Este ano celebram-se 70 anos da adesão de Portugal à ONU e Guterres cumpre o décimo e último ano à frente da organização.
“Este seria um bom momento para prestar homenagem a um secretário-geral português e europeu e, sobretudo, a um grande servidor da comunidade internacional, com um percurso exemplar marcado pelo seu compromisso inabalável com a paz, o multilateralismo, os direitos humanos, o desenvolvimento, a sustentabilidade ambiental e, acima de tudo, a dignidade da pessoa humana”, destacou Ana Paula Zacarias.
“Todos sabemos que face aos enormes desafios contemporâneos, é fundamental manter a experiência, a esperança e, mais do que nunca, trabalhar de forma estratégica, sistémica, flexível e coordenada, conjugando saberes e visões diversos englobam política, segurança, economia e tecnologia”, referiu ainda.
Intervindo depois, o ministro dos Negócios Estrangeiros, Paulo Rangel, destacou também o papel na diplomacia de Marcelo Rebelo de Sousa durante os dois mandatos em Belém.
Rangel recordou que do programa do Seminário Diplomático faz parte o tradicional encontro com o Presidente da República – que será um jantar, na quarta-feira.

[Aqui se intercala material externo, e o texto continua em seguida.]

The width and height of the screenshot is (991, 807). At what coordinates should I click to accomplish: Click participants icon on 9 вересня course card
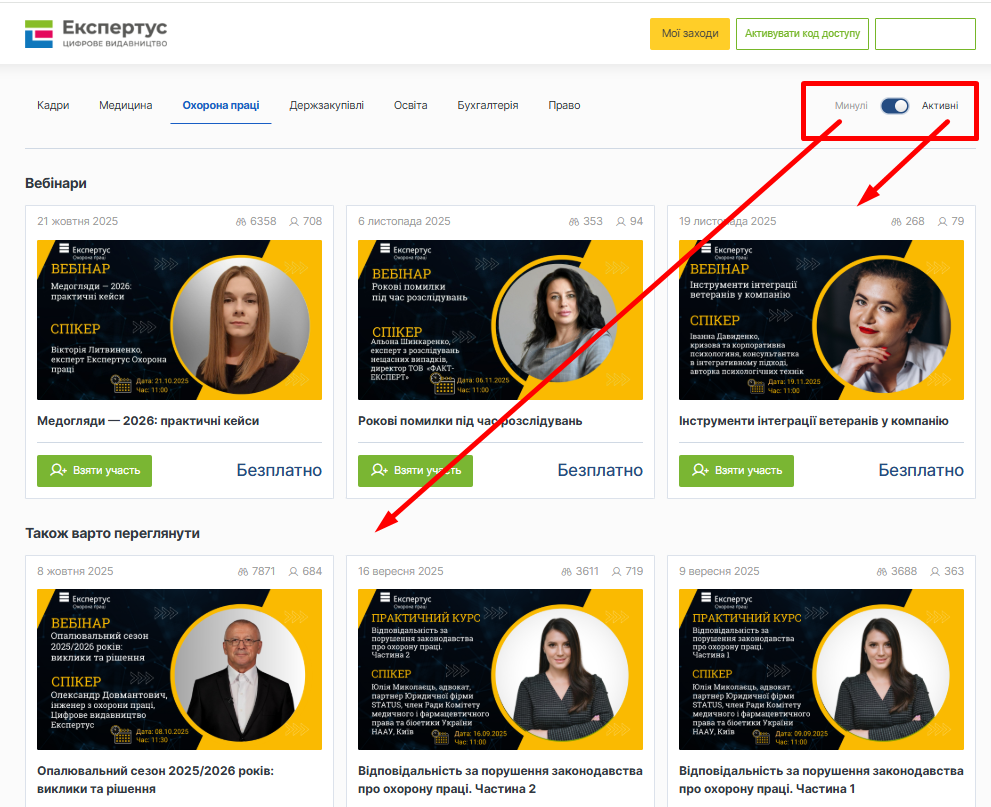click(935, 572)
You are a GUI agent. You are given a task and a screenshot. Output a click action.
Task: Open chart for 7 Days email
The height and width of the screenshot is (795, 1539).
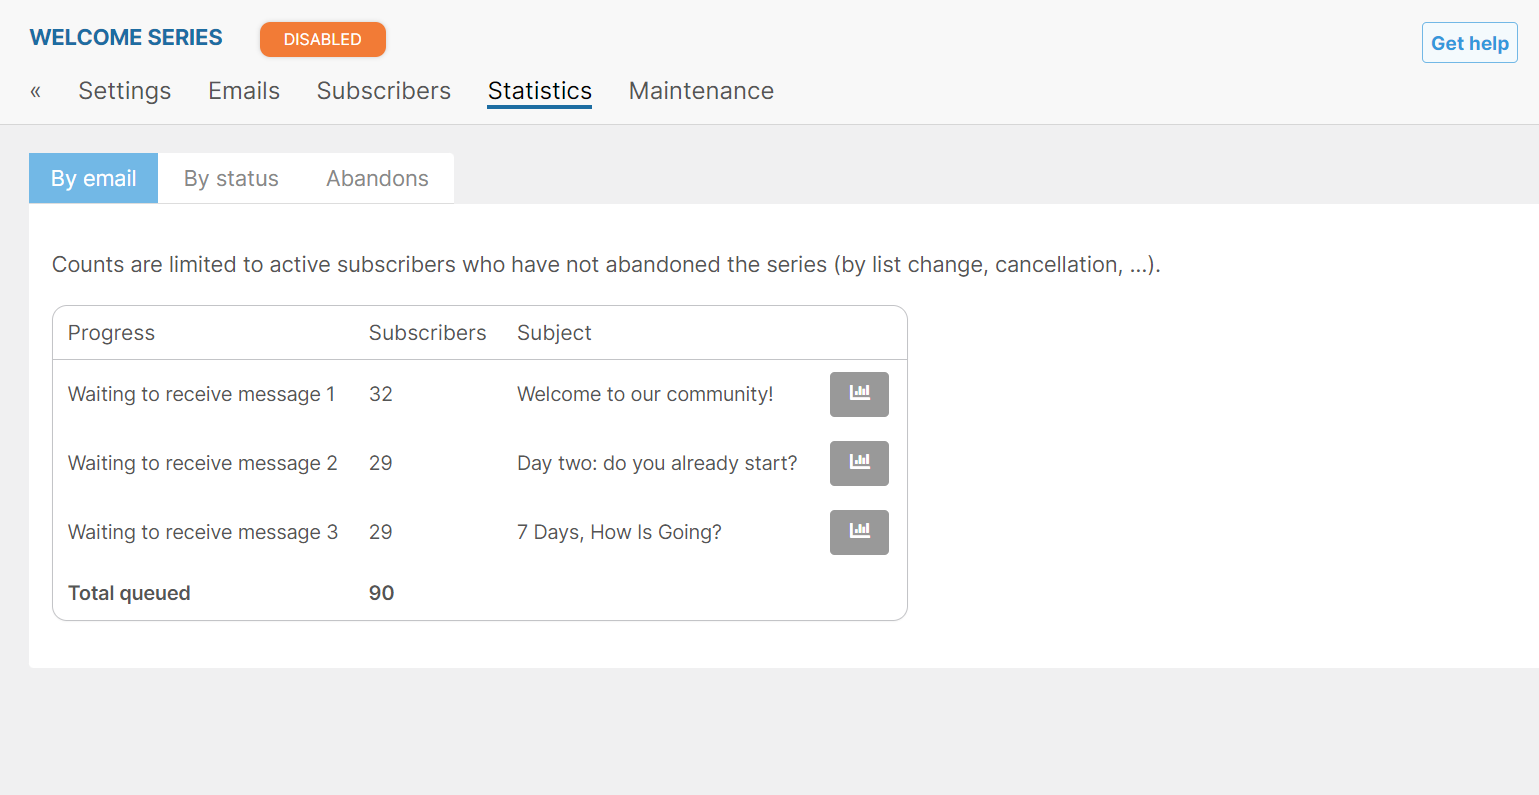tap(859, 532)
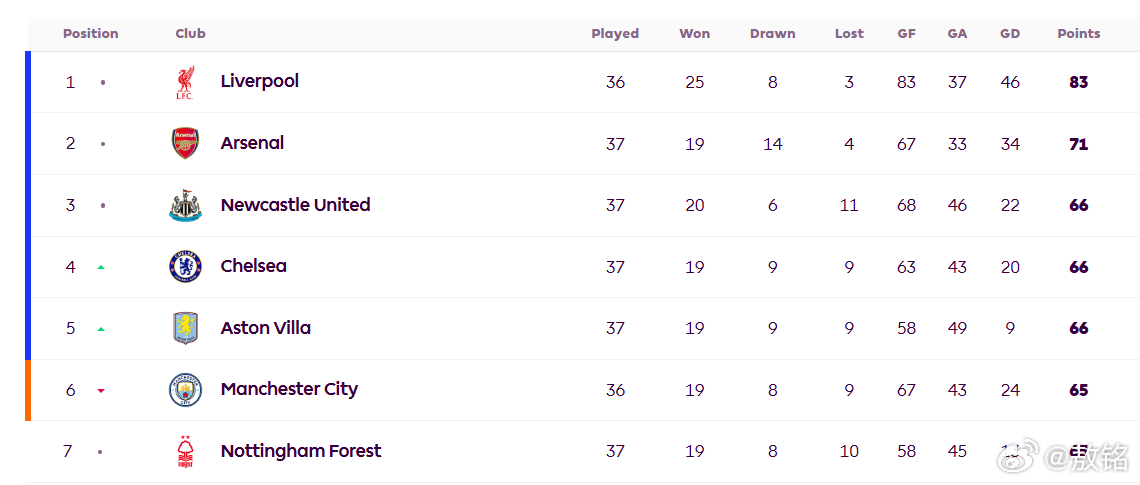The width and height of the screenshot is (1140, 485).
Task: Open the Liverpool club link
Action: pos(260,81)

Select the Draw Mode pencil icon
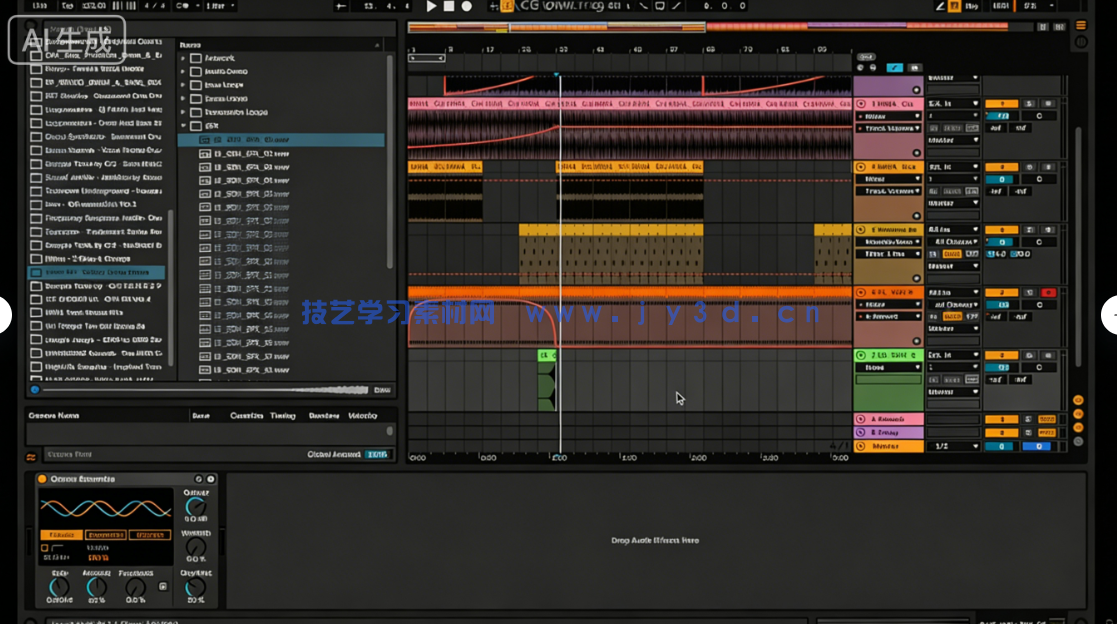(940, 6)
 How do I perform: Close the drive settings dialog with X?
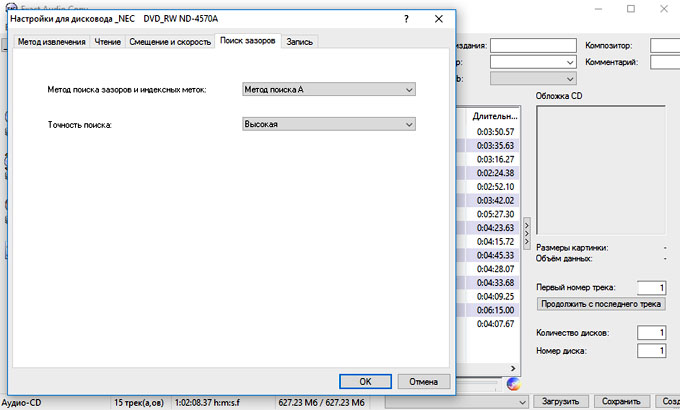point(438,19)
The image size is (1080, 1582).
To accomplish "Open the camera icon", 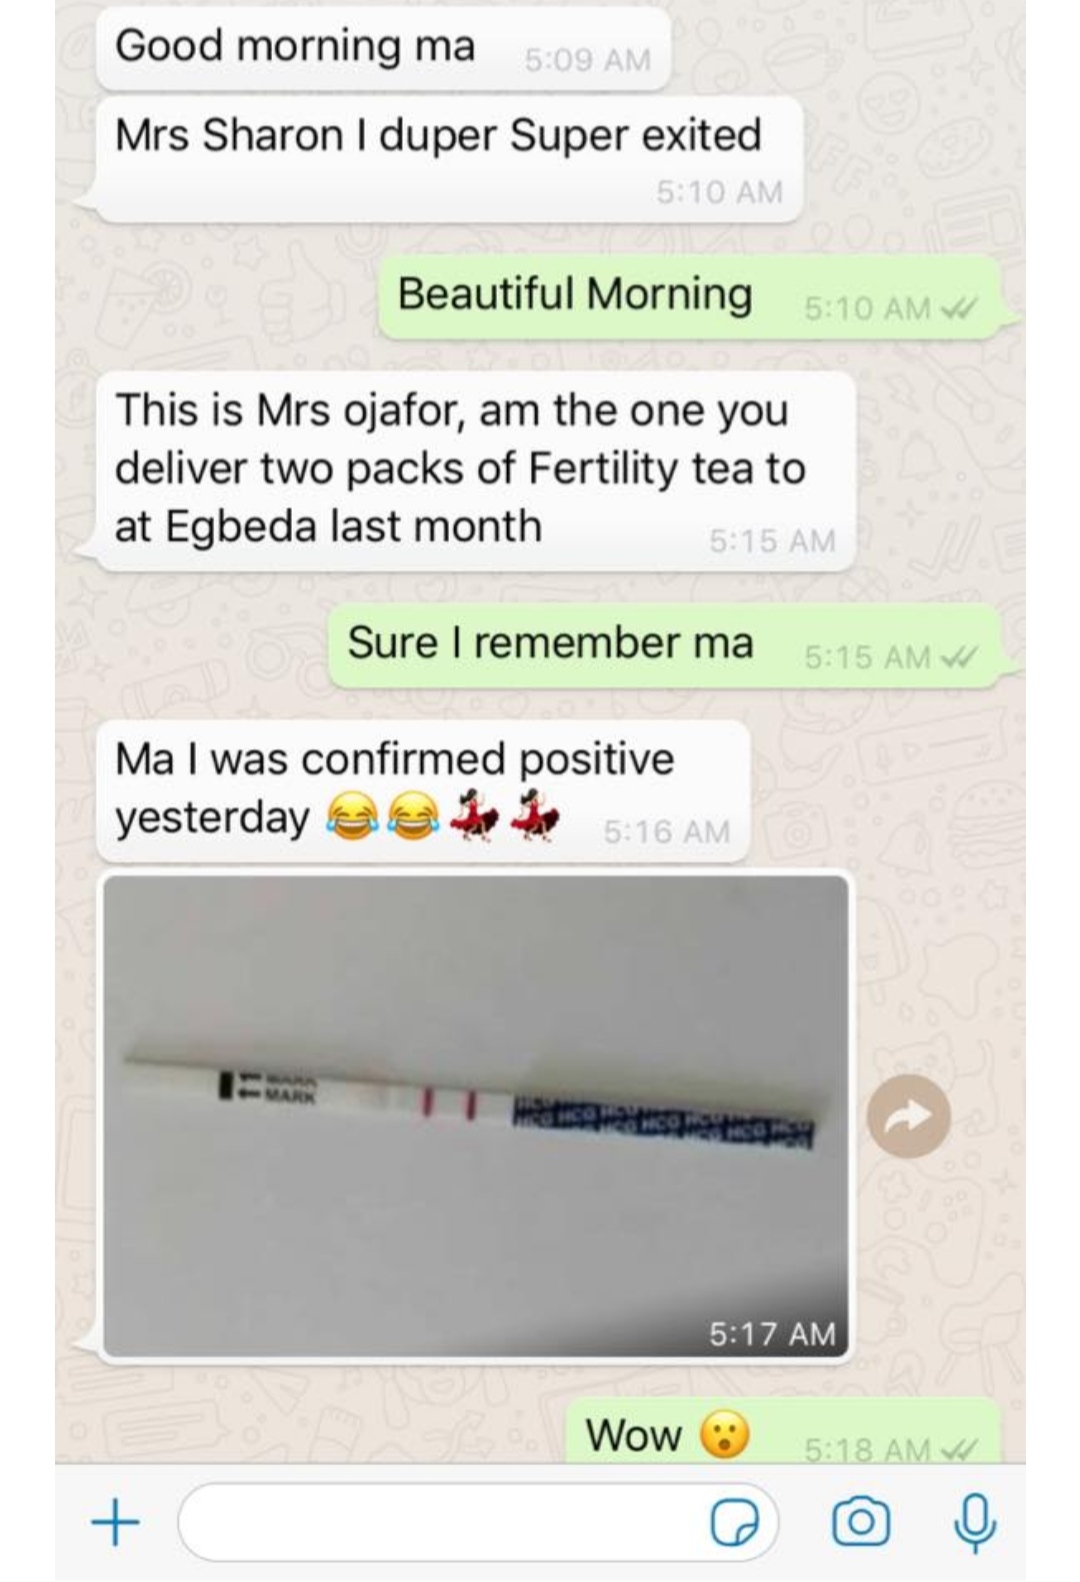I will 860,1522.
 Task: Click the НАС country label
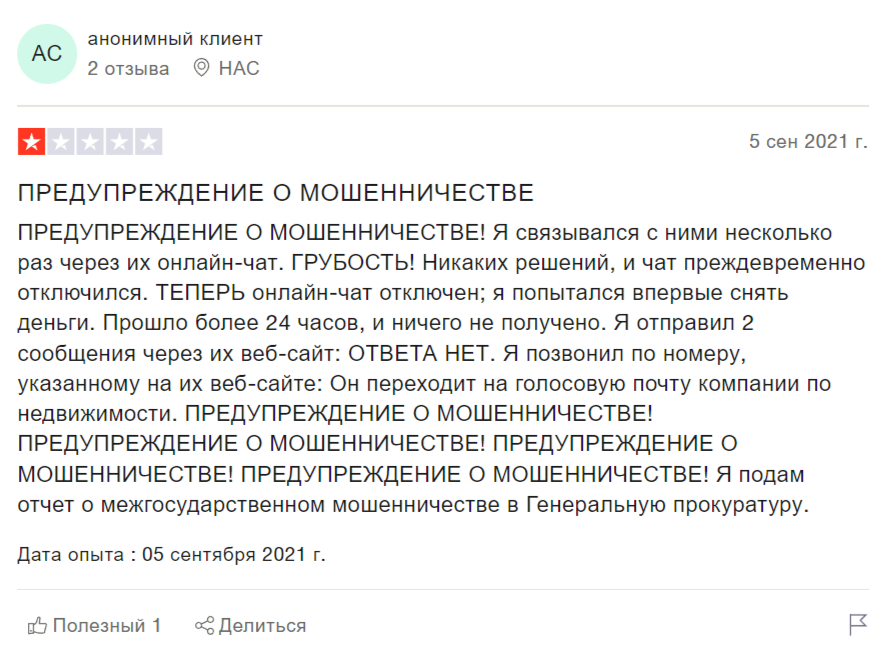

“Será um momento particularmente importante porque o nosso Presidente da República foi, sem dúvida, um representante externo distintíssimo do nosso país. (…)Penso que honrou sempre o nome do país e que deu a todos os nossos diplomatas muita atenção e merece também que nesse momento tenhamos uma palavra de gratidão por estes 10 anos de serviço àquela que é a afirmação de Portugal no mundo”.